__Data for review__:

::::::::::

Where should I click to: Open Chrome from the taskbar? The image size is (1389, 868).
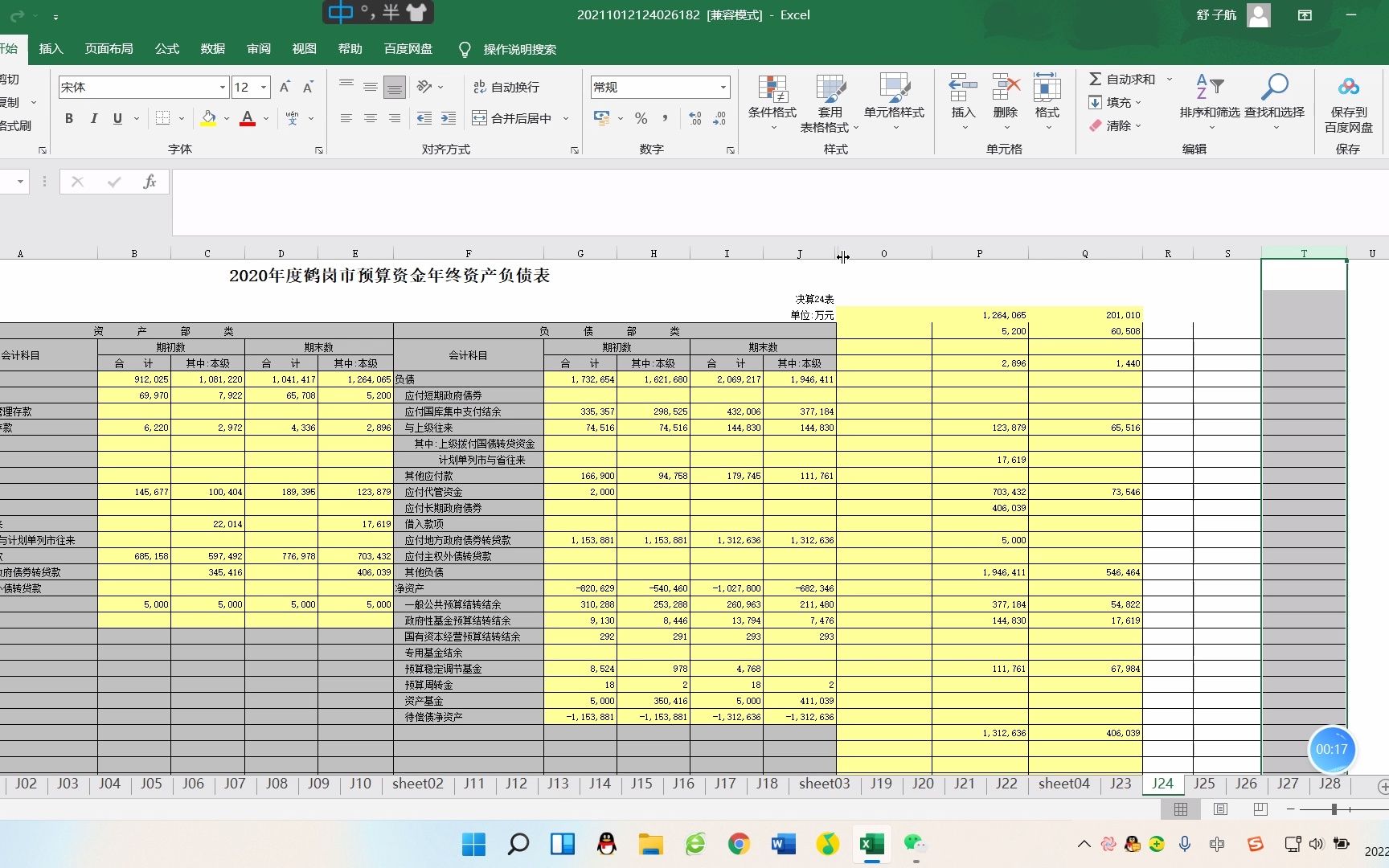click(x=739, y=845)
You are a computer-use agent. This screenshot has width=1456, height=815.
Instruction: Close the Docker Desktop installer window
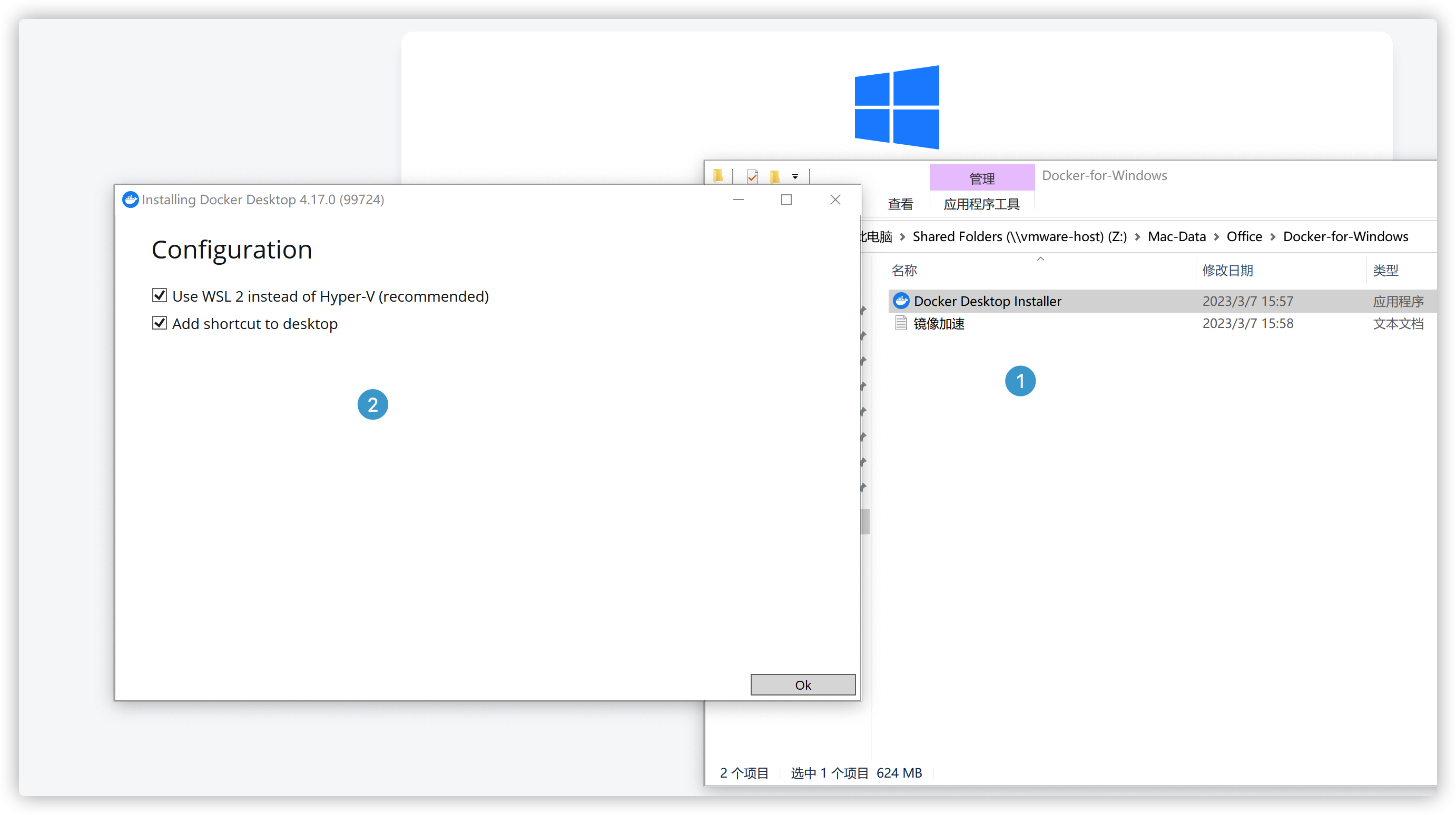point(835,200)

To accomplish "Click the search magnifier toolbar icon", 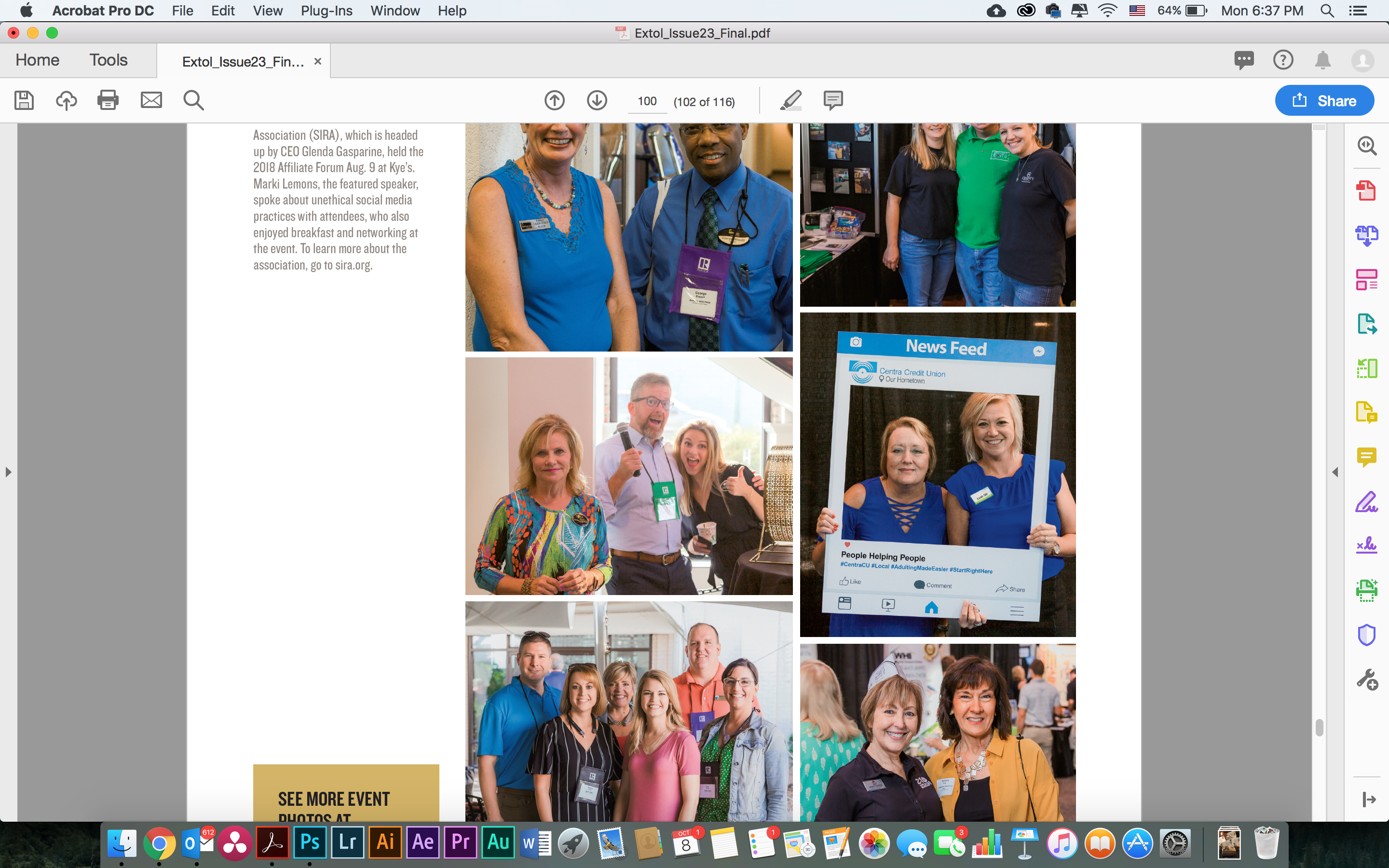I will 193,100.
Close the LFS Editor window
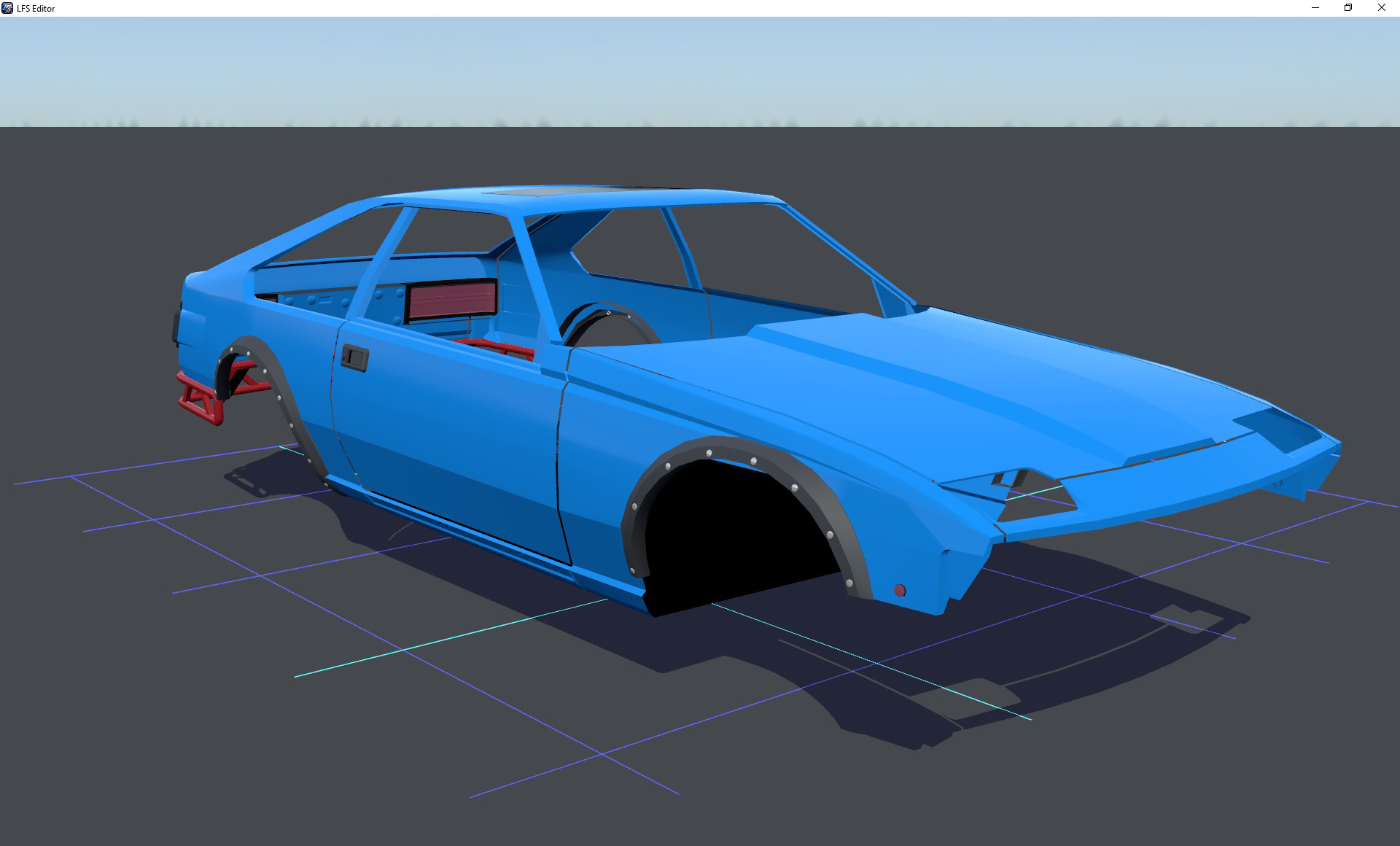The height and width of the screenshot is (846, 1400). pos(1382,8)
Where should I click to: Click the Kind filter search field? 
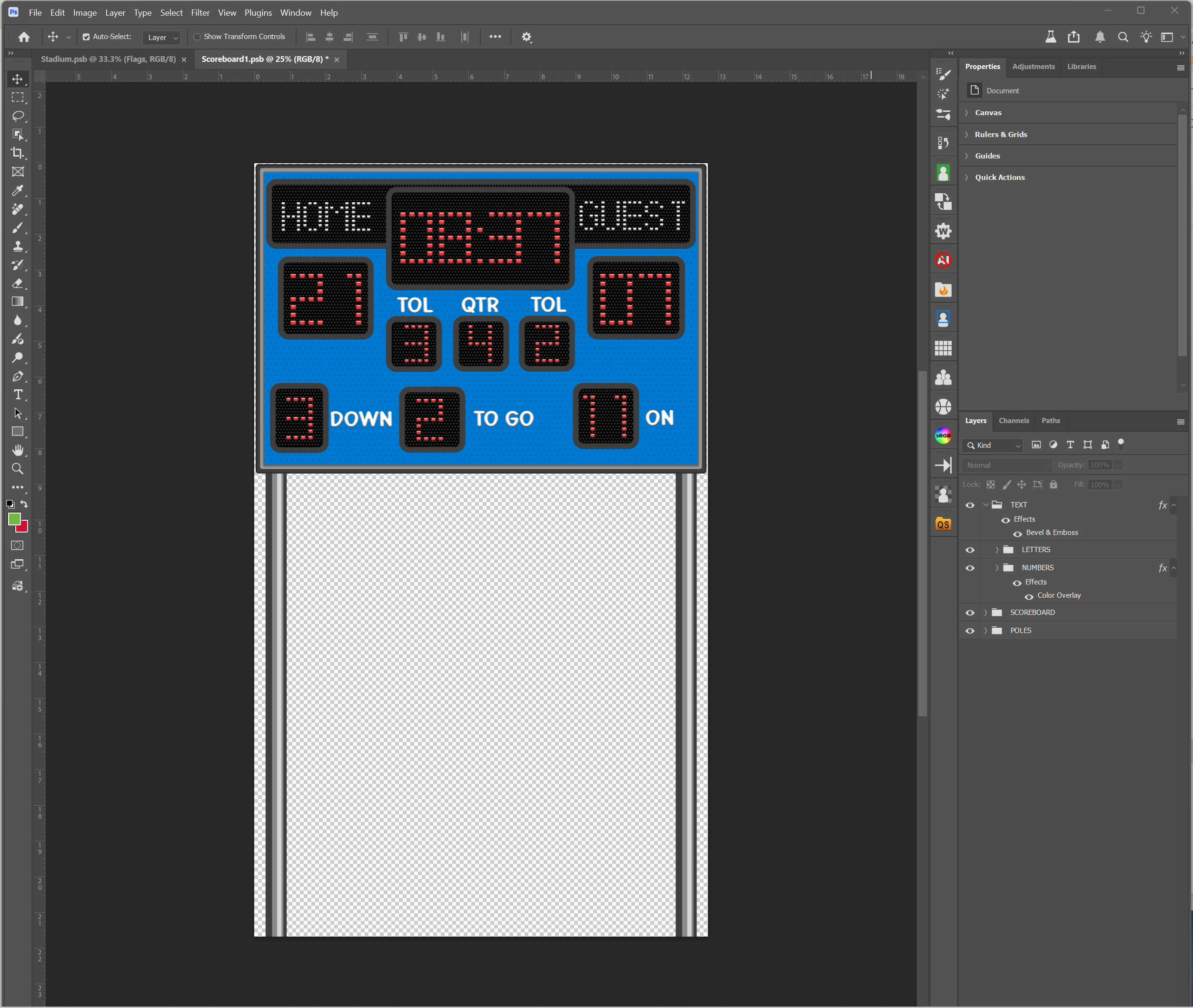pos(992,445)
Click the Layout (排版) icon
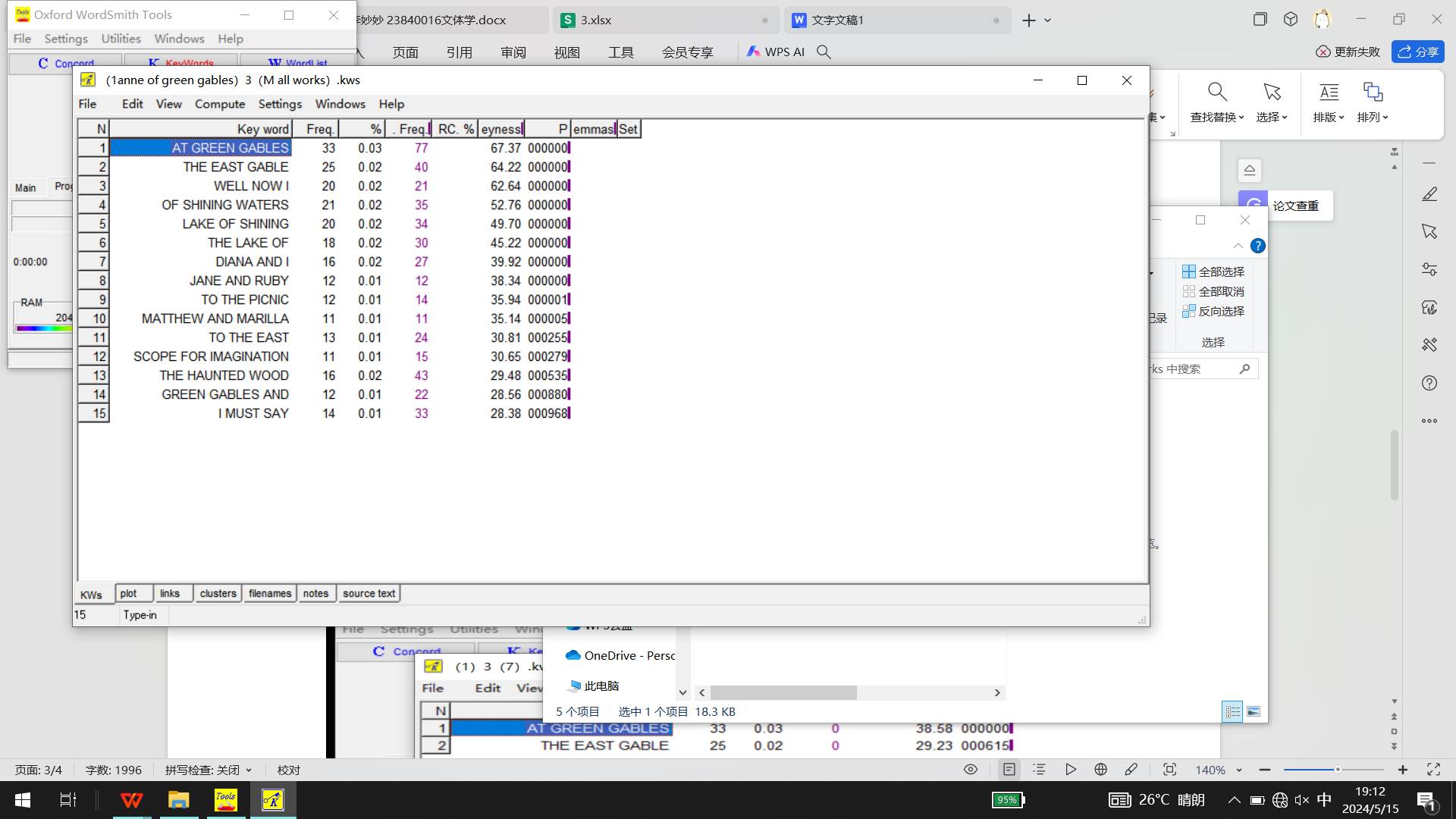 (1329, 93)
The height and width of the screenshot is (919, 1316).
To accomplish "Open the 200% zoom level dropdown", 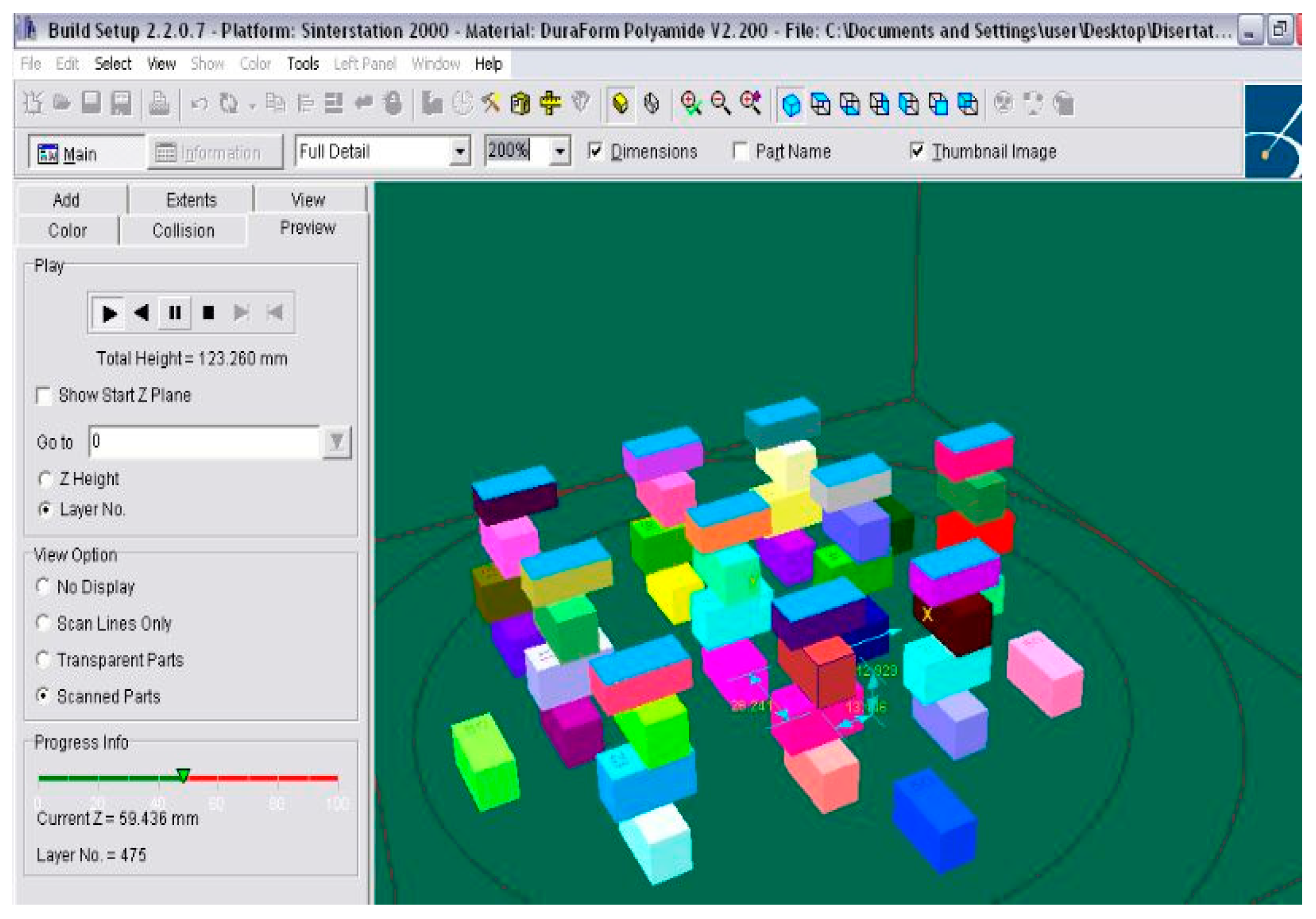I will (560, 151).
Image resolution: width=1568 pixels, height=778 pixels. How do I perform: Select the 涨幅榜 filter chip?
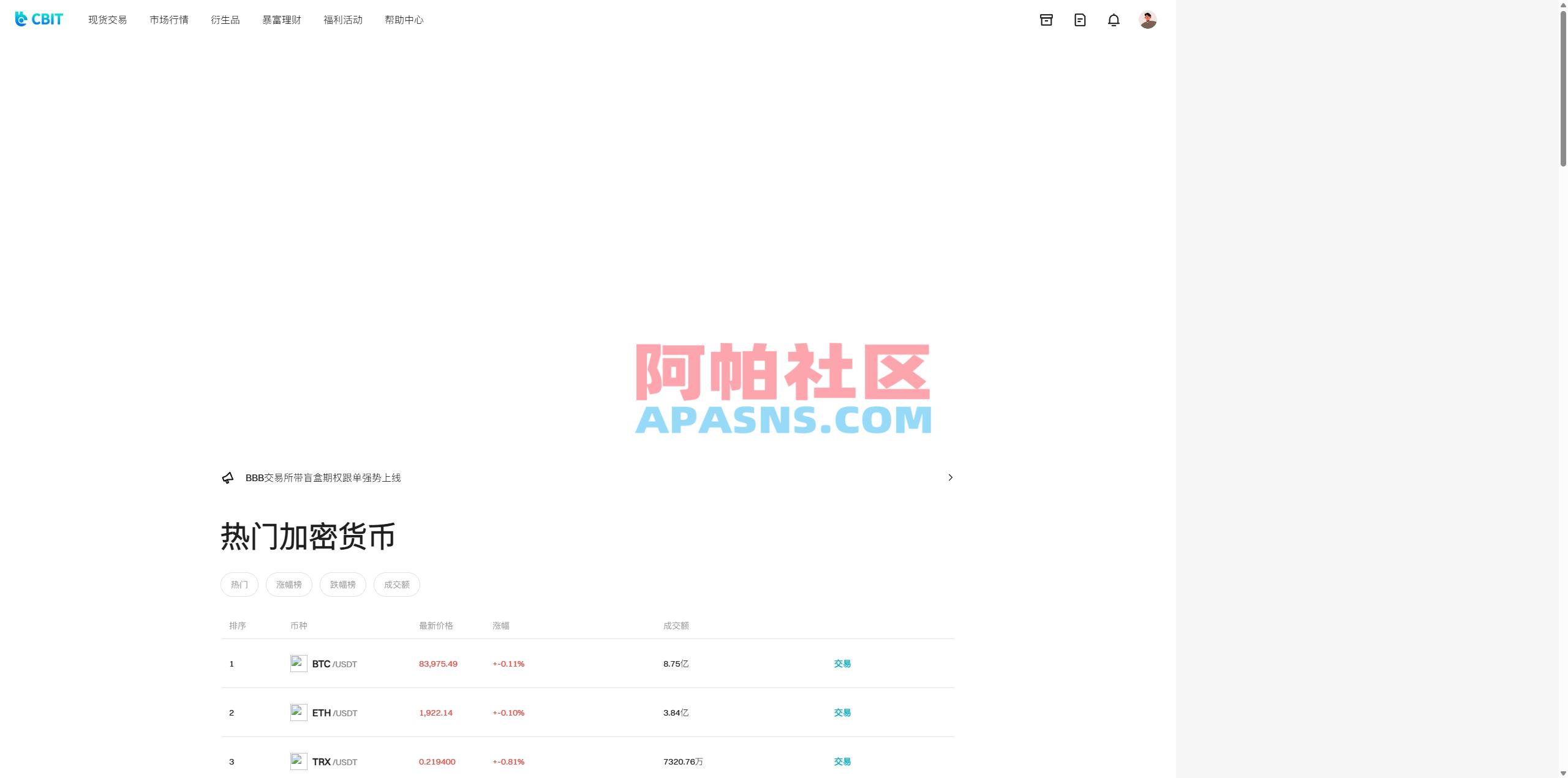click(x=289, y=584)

::::::::::

__Description of the task__: All that is needed is the lines from the line holding "Image resolution: width=1568" to the final line of the listing above, repeated exactly, pictures excluded.

__Answer area__:
Image resolution: width=1568 pixels, height=778 pixels. How do I perform: Select the 涨幅榜 filter chip?
click(x=289, y=584)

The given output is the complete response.